((
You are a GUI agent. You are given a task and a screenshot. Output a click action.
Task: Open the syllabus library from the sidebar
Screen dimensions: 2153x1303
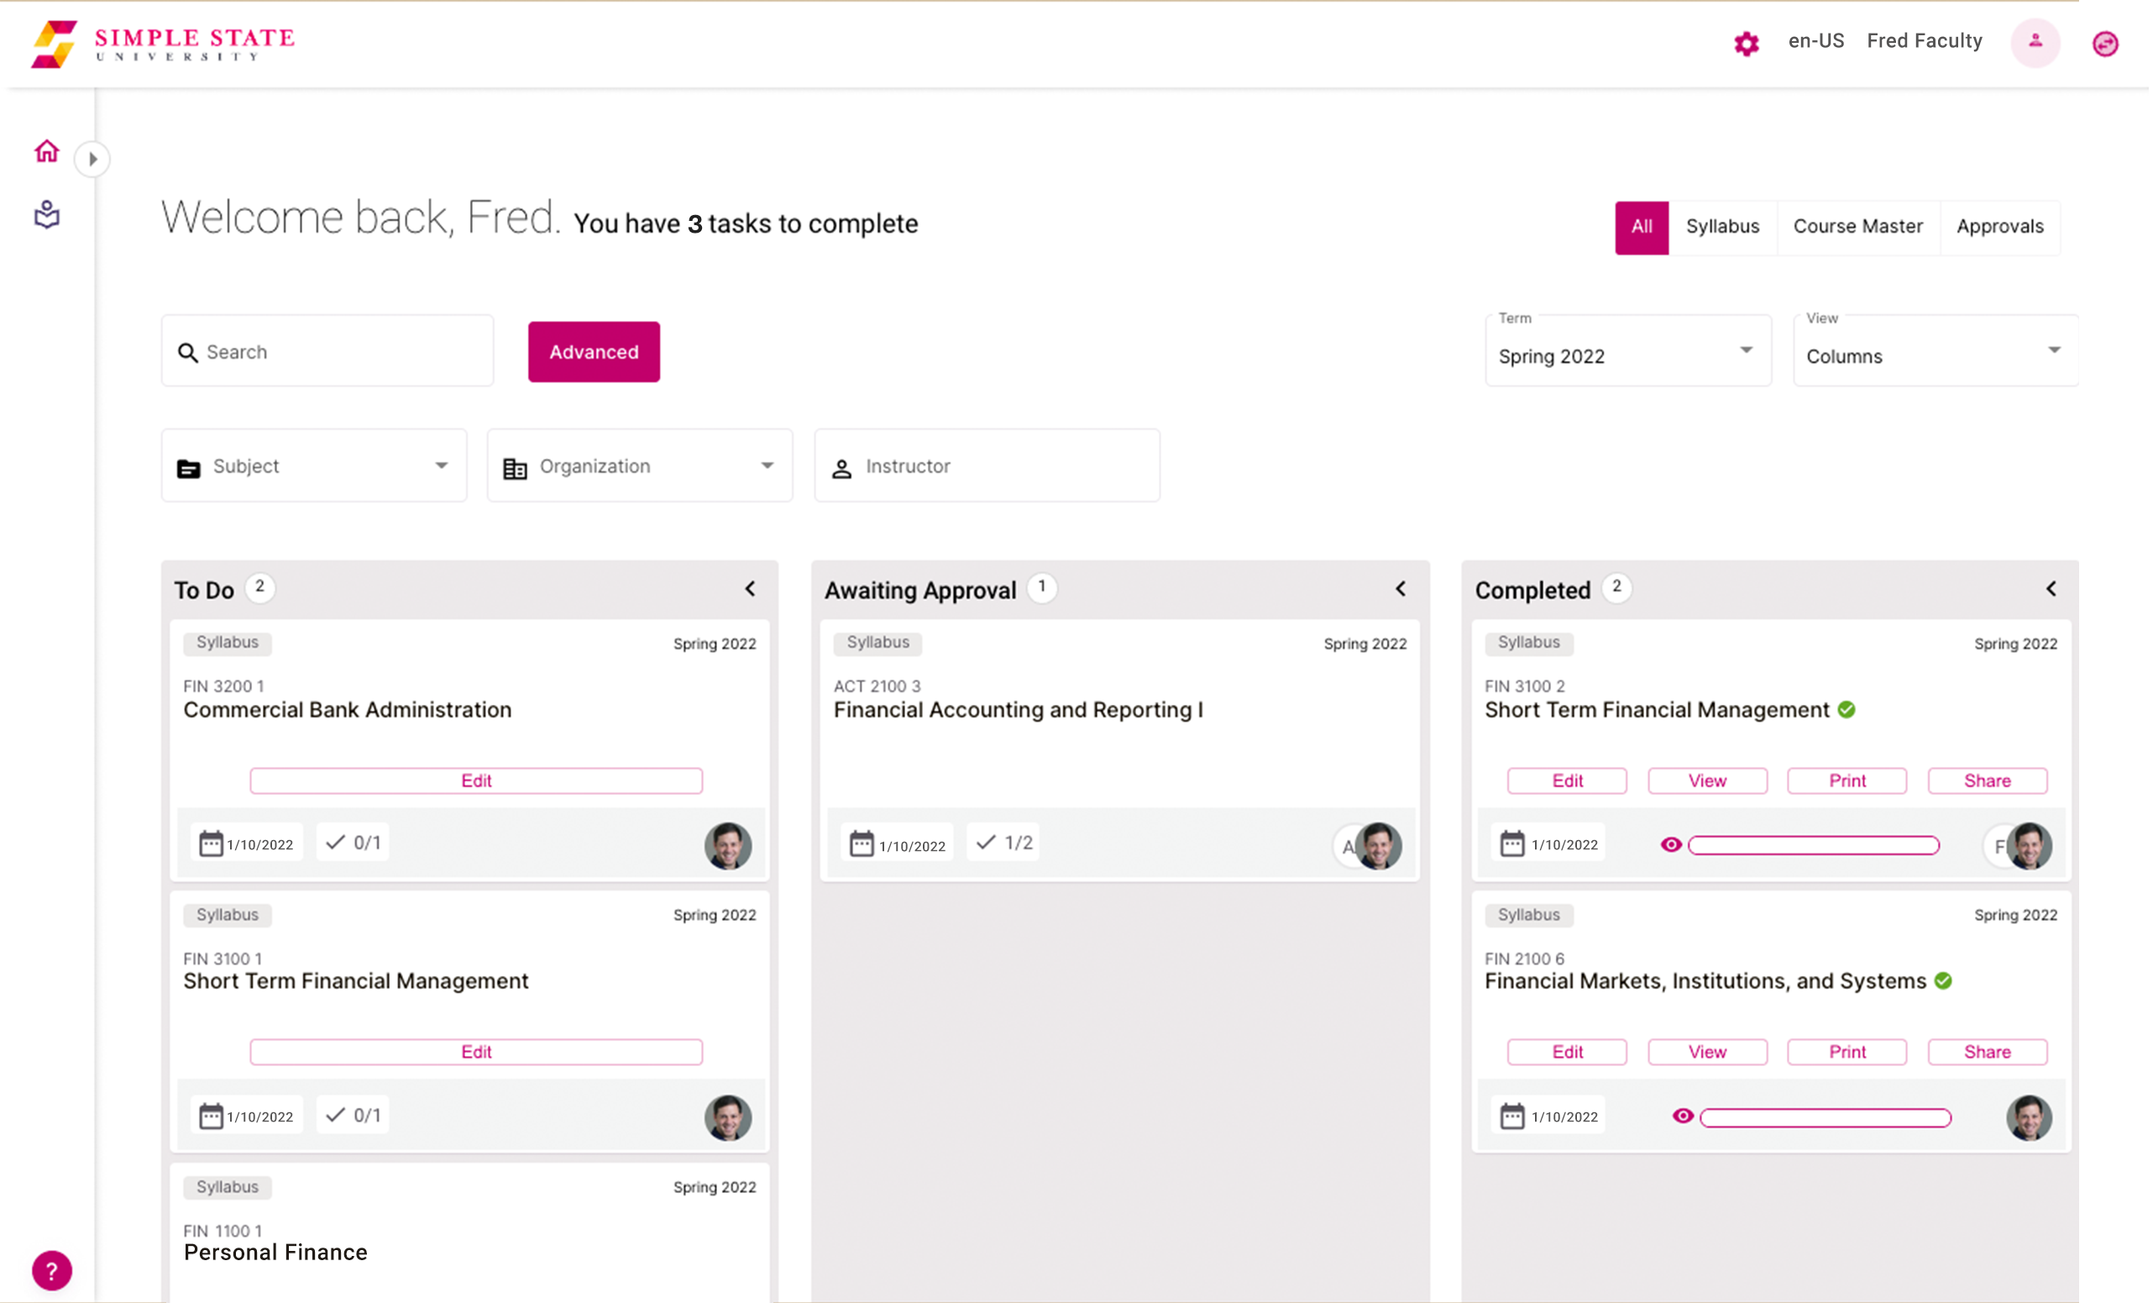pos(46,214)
))
((
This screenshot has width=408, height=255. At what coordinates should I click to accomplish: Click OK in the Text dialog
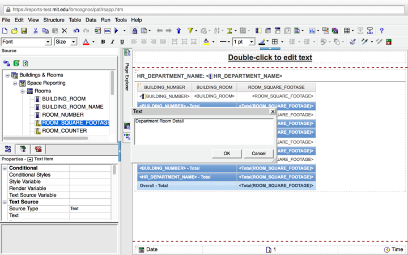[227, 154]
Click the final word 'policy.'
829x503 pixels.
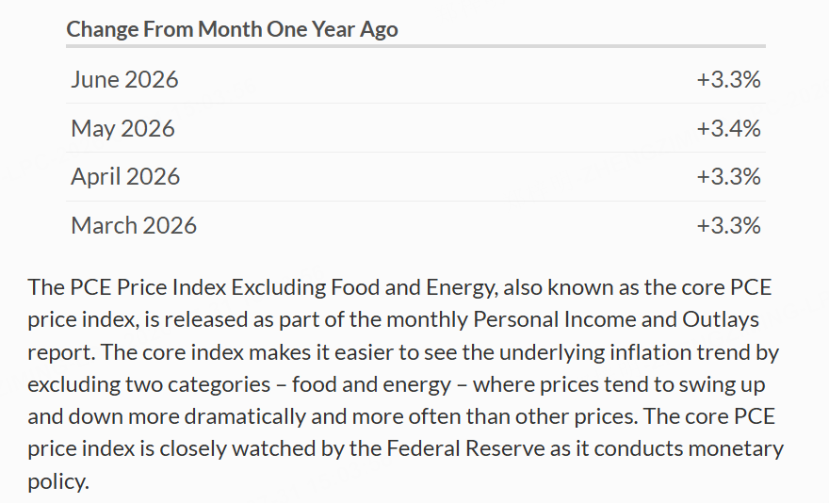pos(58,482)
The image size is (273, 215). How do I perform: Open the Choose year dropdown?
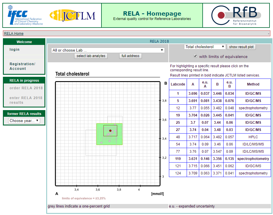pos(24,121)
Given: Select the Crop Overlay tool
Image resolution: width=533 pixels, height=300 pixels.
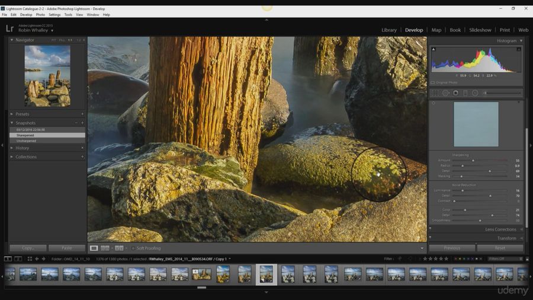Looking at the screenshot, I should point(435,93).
))
Reproduce the lines of the entries verbatim, beginning at the line that contains "The image size" and ending with the line that contains "Looking at the". Omit the pictures from your output.

The image size is (273, 215). How do I perform: Open the Choose year dropdown?
pos(24,121)
Given: Select the Crop Overlay tool
Image resolution: width=533 pixels, height=300 pixels.
Looking at the screenshot, I should point(435,93).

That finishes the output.